**What to work on:**
Using the data that follows, give again word for word the lines between the one holding "The width and" and the one holding "Given: Click the", inclusive. Omit the pictures.

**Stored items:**
+++++
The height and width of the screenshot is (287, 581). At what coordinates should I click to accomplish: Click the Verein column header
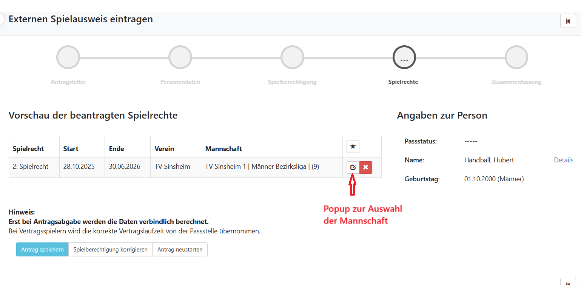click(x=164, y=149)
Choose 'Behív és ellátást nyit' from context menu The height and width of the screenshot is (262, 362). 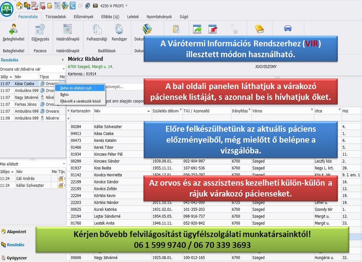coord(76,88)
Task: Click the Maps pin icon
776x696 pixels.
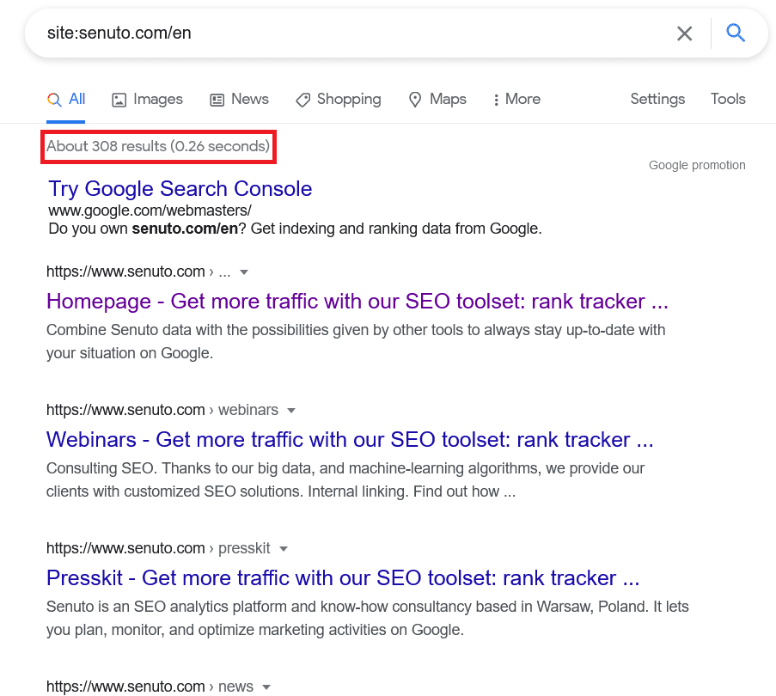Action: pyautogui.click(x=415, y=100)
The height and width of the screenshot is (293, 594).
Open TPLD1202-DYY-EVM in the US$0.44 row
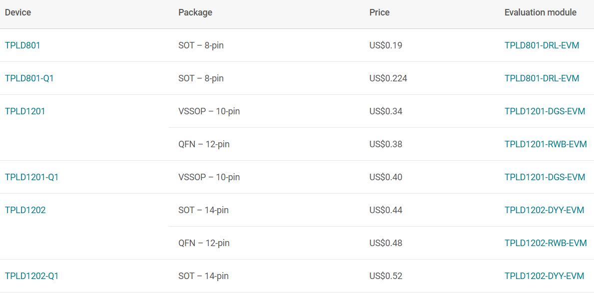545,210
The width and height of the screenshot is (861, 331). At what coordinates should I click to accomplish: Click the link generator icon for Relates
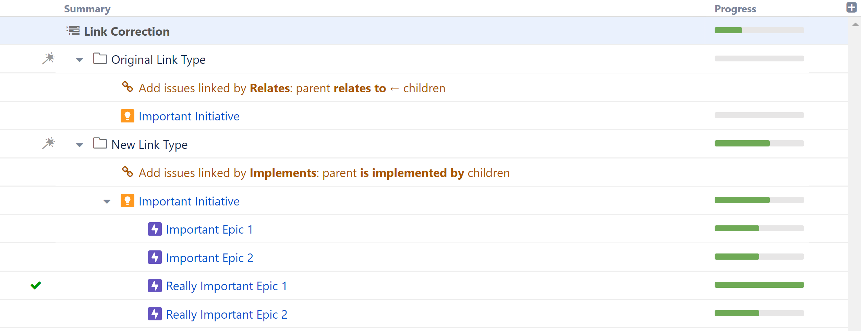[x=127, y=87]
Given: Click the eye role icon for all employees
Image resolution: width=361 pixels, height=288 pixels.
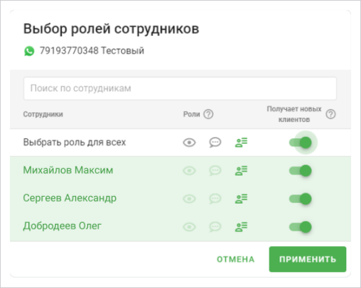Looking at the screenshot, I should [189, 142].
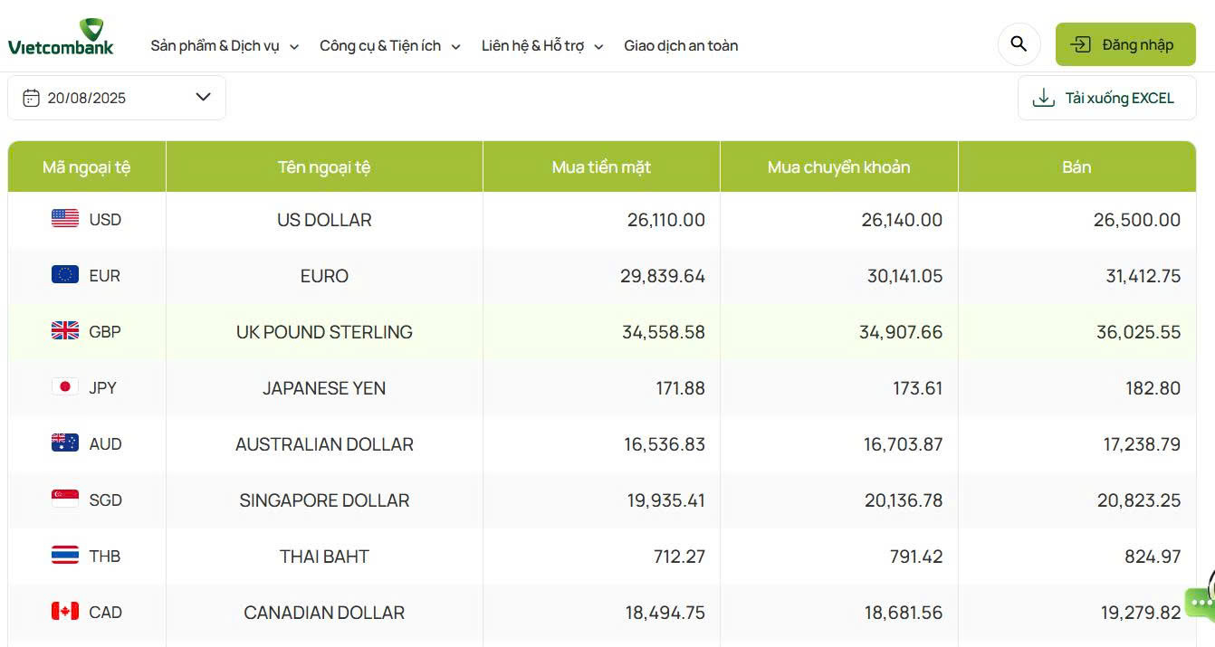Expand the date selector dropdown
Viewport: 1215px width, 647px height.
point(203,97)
+++++
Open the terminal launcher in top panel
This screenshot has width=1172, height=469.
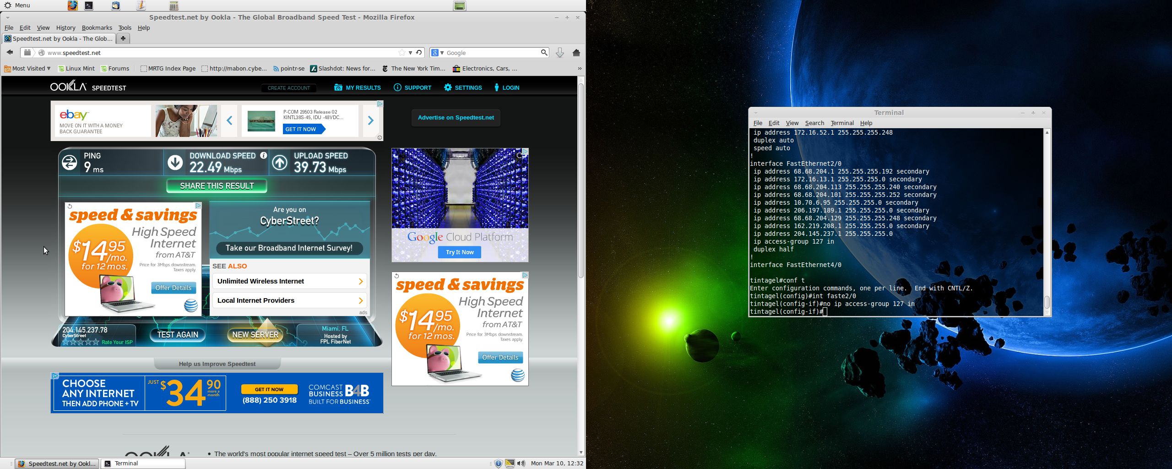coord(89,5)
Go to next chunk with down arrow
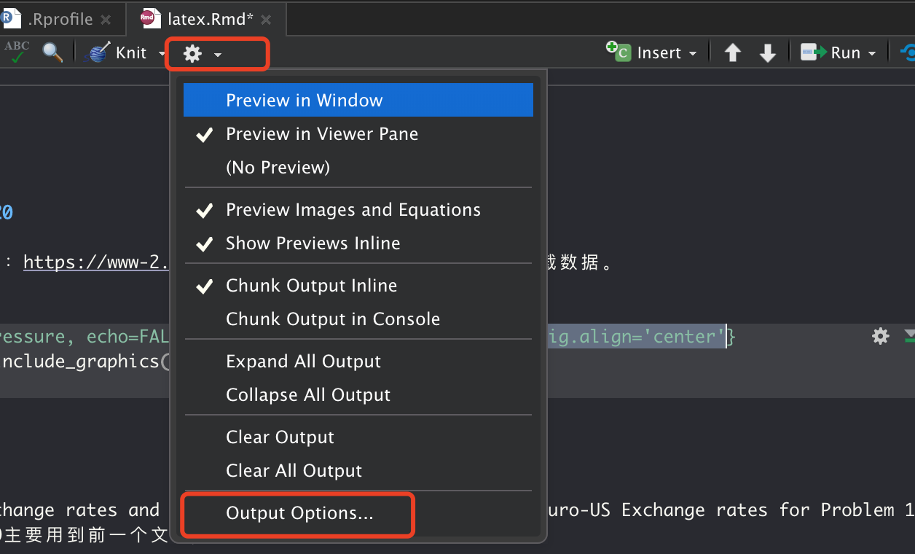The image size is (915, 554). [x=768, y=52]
+++++
**Exercise solution:**
The width and height of the screenshot is (861, 331). At what coordinates should I click to accomplish: Click the link generator icon for Relates
[x=127, y=87]
Given: Click the eye role icon for all employees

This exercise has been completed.